Veteran Music Industry Analyst Still Thinks Shares are Overpriced
On a day that saw at least four major research notes on Warner Music Group from Wall Street firms, Merrill Lynch’s Jessica Reif Cohen initiated coverage of the newly public music company with a “sell” rating.

Reif Cohen, a veteran analyst who has counted the music business among her areas of expertise for years, issued a 30-page note on WMG highlighting four major reasons not to hold shares in the company:

First, she writes, if WMG were trading at the same multiple as a diversified media company such as News Corp or Time Warner, which is to say 7.2 times estimated 2006 EBITDA, WMG shares would have a “theoretical value below $10.” Even supposing an 8.5 to 9.0 multiple in line with Disney or Viacom (both of which, like News Corp and Time Warner, have shown double-digit EBITDA growth), WMG would still fall short of its current price, as “the upper range of values appears to be $14 to $15.”
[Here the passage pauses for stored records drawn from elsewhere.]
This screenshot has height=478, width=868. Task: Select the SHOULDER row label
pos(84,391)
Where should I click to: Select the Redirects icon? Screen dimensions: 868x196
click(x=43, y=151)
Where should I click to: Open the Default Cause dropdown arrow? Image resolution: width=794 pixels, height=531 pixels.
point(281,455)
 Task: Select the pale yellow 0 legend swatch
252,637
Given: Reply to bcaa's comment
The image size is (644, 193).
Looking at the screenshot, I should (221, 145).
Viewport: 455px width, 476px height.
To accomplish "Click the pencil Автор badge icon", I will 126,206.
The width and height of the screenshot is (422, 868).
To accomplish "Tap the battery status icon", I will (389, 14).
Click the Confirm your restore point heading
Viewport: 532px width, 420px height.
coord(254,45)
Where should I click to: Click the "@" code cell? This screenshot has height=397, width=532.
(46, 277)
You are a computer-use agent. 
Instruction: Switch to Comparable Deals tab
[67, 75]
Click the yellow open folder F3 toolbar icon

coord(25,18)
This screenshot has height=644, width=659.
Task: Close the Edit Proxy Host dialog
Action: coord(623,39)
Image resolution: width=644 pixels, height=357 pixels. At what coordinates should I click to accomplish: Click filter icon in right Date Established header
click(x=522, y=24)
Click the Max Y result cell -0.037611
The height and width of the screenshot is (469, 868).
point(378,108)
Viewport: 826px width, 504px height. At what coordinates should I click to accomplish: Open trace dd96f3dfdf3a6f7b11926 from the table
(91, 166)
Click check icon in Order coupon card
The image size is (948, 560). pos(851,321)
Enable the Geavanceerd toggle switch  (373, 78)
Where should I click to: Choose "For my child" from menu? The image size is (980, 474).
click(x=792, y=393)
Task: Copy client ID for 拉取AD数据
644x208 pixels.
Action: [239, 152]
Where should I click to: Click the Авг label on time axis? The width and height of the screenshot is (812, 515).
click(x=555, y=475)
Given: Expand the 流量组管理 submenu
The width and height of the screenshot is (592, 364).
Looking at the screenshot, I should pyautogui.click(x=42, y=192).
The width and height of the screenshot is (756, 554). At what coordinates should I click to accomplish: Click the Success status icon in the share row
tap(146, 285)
Second, Reif Cohen finds that WMG’s share price should be relatively less than those of diversified media companies: “We believe that Warner Music should trade at a discount to the diversified media group given our significant concerns about the sustainability of current investment levels and the economic impact of the transition to a digital business model.”

Third, she cites concern that WMG isn’t investing enough in the business it’s in—music. “Warner has cut its artist roster by approximately 30% with investment in Artists and Repertoire...now estimated to be nearly 50% less than EMI as a percentage of revenue. A focus on the hits has allowed for short-term EBITDA gains, but these may be unsustainable and eventually lost to either higher spending or lower revenue.”

Finally, Reif Cohen doesn’t buy Edgar Bronfman Jr.’s assertions that the developing digital frontier will mean a near-term windfall for the majors: “We are confident that the digital music market will grow significantly, but the benefits to record company revenues and profits seem less certain. In our view, margins should be significantly higher, but the unknown consequences of unbundling (purchasing one digital track vs. an entire album) suggests substantial risk. Lower unit pricing offsets higher margins, requiring higher unit sales to retain similar revenue levels and drive increased profits.”

It was Reif Cohen’s opinion that WMG was pricing its IPO shares too high that led Merrill Lynch to drop out of the IPO at the last minute, at a cost of millions of dollars to the investment bank. The all but unheard-of move is a byproduct of New York Attorney General Eliot Spitzer’s $1.4 billion settlement in 2003 with Wall Street firms engaged in the shady practice of hyping questionable stocks in order to increase their profits.

In a New York Times article on the subject Sunday, Cohen’s bold move prompted Columbia University securities law professor John C. Coffee to quip that “Integrity has reared its head” in the analyst business.

“This whole story couldn’t have happened three years ago. That analyst would have been threatened in so many ways,” Coffee explained to the Times. “Now the bankers can’t say anything.”

Even WMG’s lead underwriter, Goldman Sachs, fell short of recommending the stock on Monday, issuing an “in line/neutral” rating, despite a GS analyst’s opinion that WMG shares should trade at up to $22 over the next 12 months.

WMG also got an “equal weight” rating on Monday from Morgan Stanley, while Banc of America Securities issued a lone “buy” rating based on potential market events such as a merger with EMI and improvement in CD sales.

As of this post, shares in WMG were trading at $16.30, down from yesterday's close of $16.40.